• About this task:
Every line of the data below that holds the string "panel" needs to be reported.

Stored data entries
- Opening Delimiter -
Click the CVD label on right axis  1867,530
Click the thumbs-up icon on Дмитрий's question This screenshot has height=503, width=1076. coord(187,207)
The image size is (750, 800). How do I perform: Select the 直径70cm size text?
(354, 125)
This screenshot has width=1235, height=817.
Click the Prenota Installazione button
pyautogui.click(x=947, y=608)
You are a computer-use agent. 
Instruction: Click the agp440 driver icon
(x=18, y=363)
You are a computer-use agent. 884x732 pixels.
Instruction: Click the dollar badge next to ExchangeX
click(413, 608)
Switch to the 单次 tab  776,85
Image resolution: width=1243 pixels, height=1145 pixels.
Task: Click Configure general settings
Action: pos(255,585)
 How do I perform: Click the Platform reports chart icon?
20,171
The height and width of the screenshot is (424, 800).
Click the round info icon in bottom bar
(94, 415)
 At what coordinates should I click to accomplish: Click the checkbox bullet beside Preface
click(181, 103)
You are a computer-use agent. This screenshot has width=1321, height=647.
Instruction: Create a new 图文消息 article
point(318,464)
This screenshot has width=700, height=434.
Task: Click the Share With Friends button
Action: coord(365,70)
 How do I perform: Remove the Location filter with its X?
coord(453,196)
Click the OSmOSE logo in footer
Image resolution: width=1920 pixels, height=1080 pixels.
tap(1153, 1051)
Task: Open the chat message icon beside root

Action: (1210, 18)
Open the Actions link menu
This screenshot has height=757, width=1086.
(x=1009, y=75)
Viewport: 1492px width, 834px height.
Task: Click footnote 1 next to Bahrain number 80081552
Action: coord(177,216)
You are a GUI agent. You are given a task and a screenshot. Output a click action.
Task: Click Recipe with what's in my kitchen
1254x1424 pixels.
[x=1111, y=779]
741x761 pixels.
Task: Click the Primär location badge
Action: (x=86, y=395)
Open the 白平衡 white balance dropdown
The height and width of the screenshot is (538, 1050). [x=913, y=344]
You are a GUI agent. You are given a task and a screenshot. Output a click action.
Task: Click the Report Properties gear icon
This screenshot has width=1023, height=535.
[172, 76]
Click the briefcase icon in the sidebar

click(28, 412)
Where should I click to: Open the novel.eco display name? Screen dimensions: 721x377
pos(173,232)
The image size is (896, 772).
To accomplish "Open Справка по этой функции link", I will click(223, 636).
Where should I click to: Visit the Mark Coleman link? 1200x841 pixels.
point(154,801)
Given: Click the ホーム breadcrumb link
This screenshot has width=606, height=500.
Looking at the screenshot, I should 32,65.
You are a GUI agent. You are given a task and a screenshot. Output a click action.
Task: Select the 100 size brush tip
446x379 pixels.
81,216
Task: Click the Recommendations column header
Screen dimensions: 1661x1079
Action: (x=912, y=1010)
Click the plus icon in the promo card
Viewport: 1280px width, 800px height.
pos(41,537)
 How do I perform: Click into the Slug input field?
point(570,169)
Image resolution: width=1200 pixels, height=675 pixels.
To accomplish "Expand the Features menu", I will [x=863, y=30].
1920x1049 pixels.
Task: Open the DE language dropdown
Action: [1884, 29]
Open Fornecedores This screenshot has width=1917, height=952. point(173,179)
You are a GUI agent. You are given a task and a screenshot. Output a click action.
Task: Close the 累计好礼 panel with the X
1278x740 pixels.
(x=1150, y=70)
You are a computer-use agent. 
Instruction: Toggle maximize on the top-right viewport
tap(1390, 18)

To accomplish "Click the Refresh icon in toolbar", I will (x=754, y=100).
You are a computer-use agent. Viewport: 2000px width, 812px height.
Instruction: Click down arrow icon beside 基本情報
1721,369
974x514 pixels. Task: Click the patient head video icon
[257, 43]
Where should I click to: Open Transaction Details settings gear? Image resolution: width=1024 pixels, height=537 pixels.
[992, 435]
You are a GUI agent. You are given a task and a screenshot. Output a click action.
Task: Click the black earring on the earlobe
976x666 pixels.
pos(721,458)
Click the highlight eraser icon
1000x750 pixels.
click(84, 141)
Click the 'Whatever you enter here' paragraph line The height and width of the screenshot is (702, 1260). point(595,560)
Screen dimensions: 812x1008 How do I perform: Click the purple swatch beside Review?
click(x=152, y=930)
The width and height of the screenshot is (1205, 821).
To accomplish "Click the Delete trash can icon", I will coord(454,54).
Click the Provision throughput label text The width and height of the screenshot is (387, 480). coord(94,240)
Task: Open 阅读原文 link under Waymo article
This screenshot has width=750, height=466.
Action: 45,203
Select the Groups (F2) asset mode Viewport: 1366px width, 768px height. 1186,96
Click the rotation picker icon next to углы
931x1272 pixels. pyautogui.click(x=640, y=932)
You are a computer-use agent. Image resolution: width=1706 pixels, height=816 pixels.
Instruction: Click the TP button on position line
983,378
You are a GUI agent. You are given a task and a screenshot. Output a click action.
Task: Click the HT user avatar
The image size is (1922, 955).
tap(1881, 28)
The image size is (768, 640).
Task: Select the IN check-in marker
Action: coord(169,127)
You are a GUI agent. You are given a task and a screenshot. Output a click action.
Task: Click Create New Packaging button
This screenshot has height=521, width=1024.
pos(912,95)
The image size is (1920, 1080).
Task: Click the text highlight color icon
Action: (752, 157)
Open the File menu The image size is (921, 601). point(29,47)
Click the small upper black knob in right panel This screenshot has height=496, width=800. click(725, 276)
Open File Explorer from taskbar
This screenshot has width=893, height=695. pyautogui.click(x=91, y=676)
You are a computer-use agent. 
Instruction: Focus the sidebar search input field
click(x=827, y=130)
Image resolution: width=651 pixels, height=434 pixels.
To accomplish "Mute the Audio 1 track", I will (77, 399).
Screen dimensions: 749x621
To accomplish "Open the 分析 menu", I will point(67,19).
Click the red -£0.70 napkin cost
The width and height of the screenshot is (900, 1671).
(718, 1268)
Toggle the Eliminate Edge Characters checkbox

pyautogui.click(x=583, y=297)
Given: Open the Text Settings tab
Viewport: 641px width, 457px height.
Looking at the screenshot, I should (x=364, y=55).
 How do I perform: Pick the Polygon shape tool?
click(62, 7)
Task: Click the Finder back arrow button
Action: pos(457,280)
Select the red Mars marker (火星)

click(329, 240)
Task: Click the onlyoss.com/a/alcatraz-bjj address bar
- Closing Delimiter -
• Your solution:
Task: Close the 累计好礼 panel with the X
Click the small upper black knob in right panel This screenshot has height=496, width=800. click(725, 276)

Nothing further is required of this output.